La musica portatile: dal Walkman allo streaming musicale
Oggi è facile vedere gente passeggiare con le cuffie nelle orecchie intente ad ascoltare musica, ma da quando si è potuto effettivamente ascoltare musica fuori casa?
Il primo Walkman venne prodotto da Sony nel 1979 ed era un lettore di musicassette. Nell’anno successivo venne presentato a Londra ed in America dove costava originariamente 200 dollari.
È proprio in America dove ebbe il maggiore successo con 150 milioni di unità vendute sulle 330 totali. Nelle campagne promozionali veniva rappresentato maggiormente adatto a chi faceva jogging o per gli amanti del roller-skating, aspetto curioso che in qualche modo è rimasto tutt’ora.
Il passo successivo per Sony, dopo il lettore di musicassette, fu il lettore di “MiniDisc”, formato sul quale la casa giapponese aveva puntato.
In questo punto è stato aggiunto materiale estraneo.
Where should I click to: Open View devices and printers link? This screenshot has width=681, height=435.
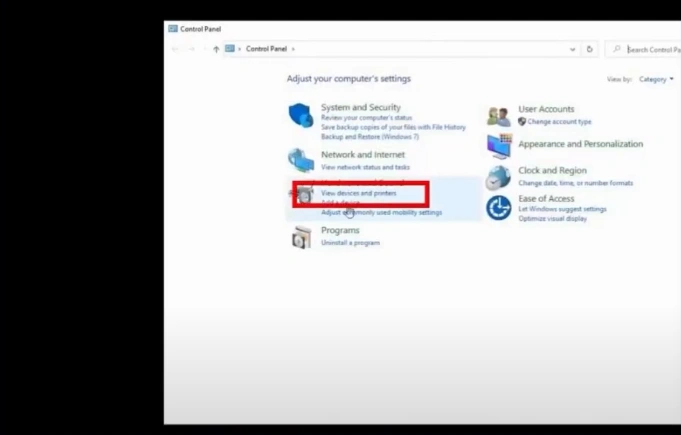(358, 193)
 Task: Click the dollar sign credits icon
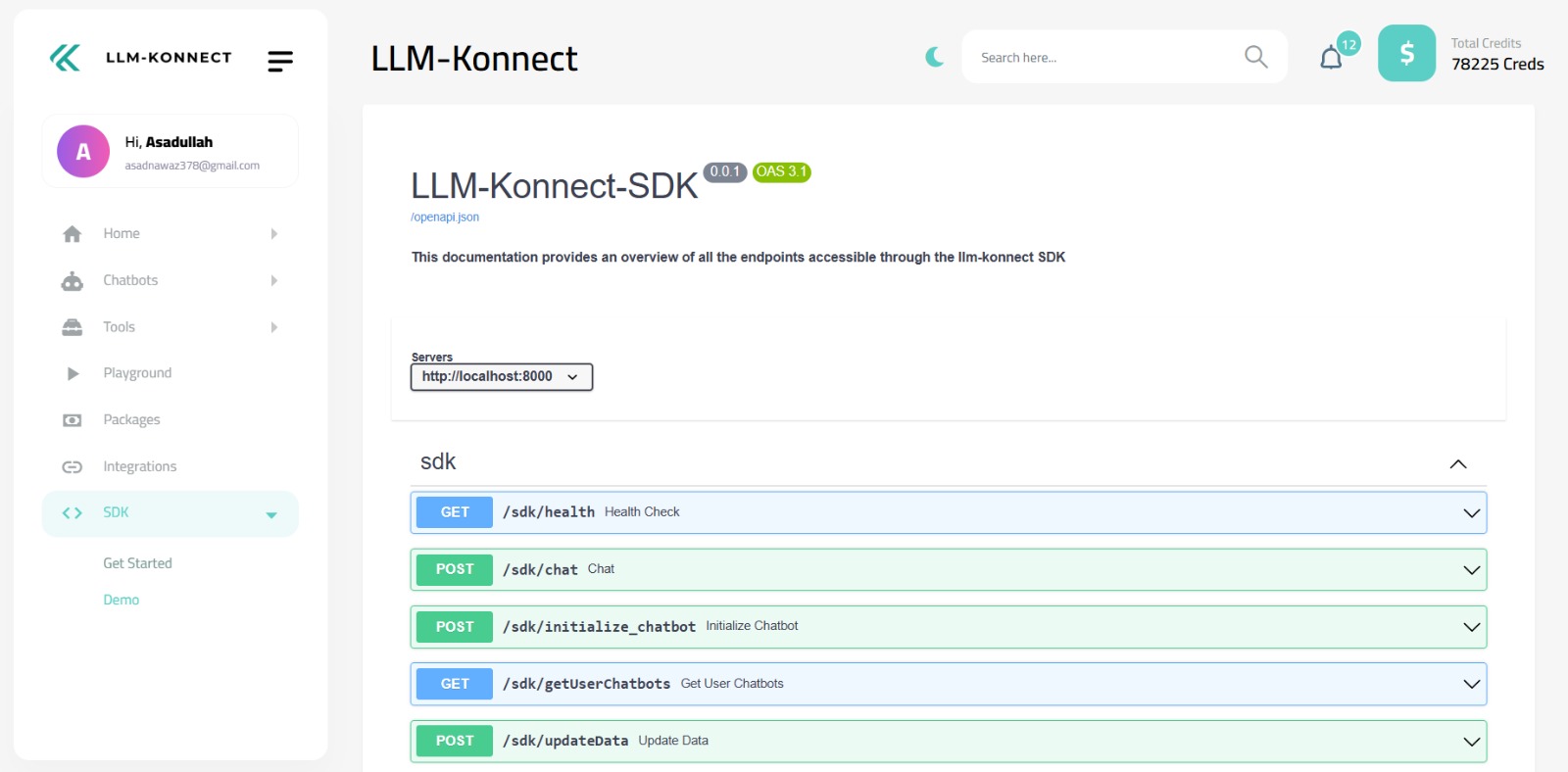(1406, 53)
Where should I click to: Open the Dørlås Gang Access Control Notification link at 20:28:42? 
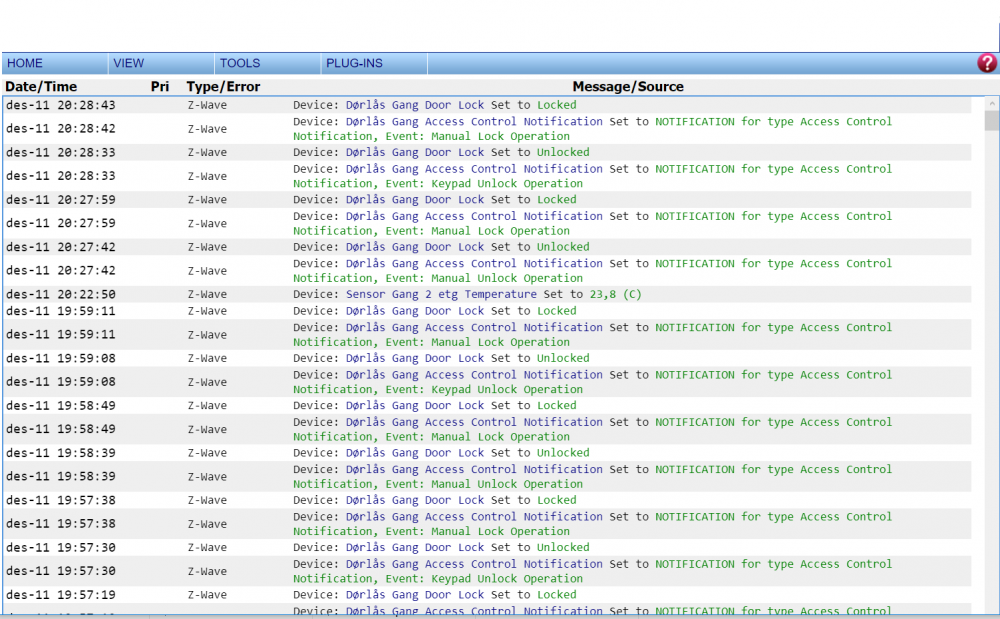(475, 121)
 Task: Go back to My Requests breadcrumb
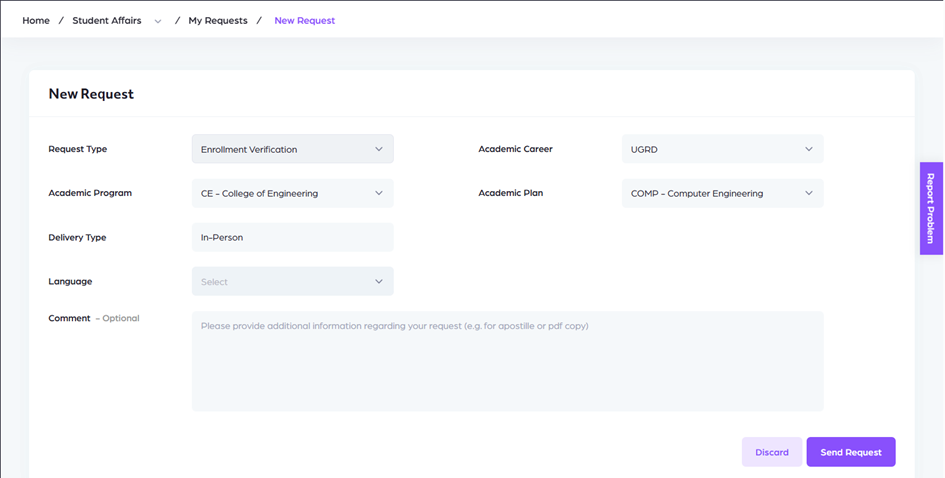tap(218, 20)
Questa scelta però si rivelò essere sfavorevole perché lasciarono alle concorrenti, tra cui anche Apple, la possibilità di sviluppare quello che poi la storia ricorderà come il formato vincente ovvero l’ Mp3.
Un Walkman sony sports WM-B53 e un iPod - fonte: “Flickr”
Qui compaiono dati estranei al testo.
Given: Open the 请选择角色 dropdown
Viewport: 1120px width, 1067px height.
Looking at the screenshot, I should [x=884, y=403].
Nei primi anni duemila si iniziarono ad avere i primi dispositivi dotati di memoria interna. Uno fra tanti è l’iPod prodotto nel 2001. Ricordato come il primo dispositivo portatile Apple in grado di riprodurre musica, era dotato di 5GB di memoria interna. Era comodo da usare dal momento che lo si poteva controllare tramite una ghiera rotante ed un tasto centrale usando semplicemente il pollice di una mano. La memoria interna toglieva l’ingombro dei CD sui quali principalmente erano memorizzati i file
Da qui in poi l’evoluzione si velocizza. I telefoni iniziano ad essere dei riproduttori musicali e nel 2007 il primo iPhone segna la nascita degli smartphone. L’anno successivo vede la nascita di Spotify.
La nascita dello streaming, ma principalmente la sua rapida diffusione, misero la parola fine sullo sviluppo di lettori Mp3. Dal 2011 Spotify infatti diventa facilmente raggiungibile da smartphone tramite un’app e permetteva di disporre di una vasta scelta di canzoni (numero che è in continuo aumento e attualmente si aggira intorno ai 45 milioni di brani) sempre pronte per essere riprodotte.
Negli anni successivi il numero di servizi di streaming sono aumentati portando ad avere un occhio più critico nei confronti degli stessi Ultimamente infatti la necessità di poter disporre di riproduttori musicali non c’è più e quello che si richiede è la qualità. In questo campo il servizio di riferimento è Tidal che si pone l’obbiettivo di riprodurre la qualità del disco nello streaming.
Sarà curioso vedere cosa succederà nei prossimi anni e se l’utilizzo per lo più di cuffie Bluetooth avrà un impatto su questa evoluzione o se magari si farà qualche passo indietro verso tecnologie già utilizzate.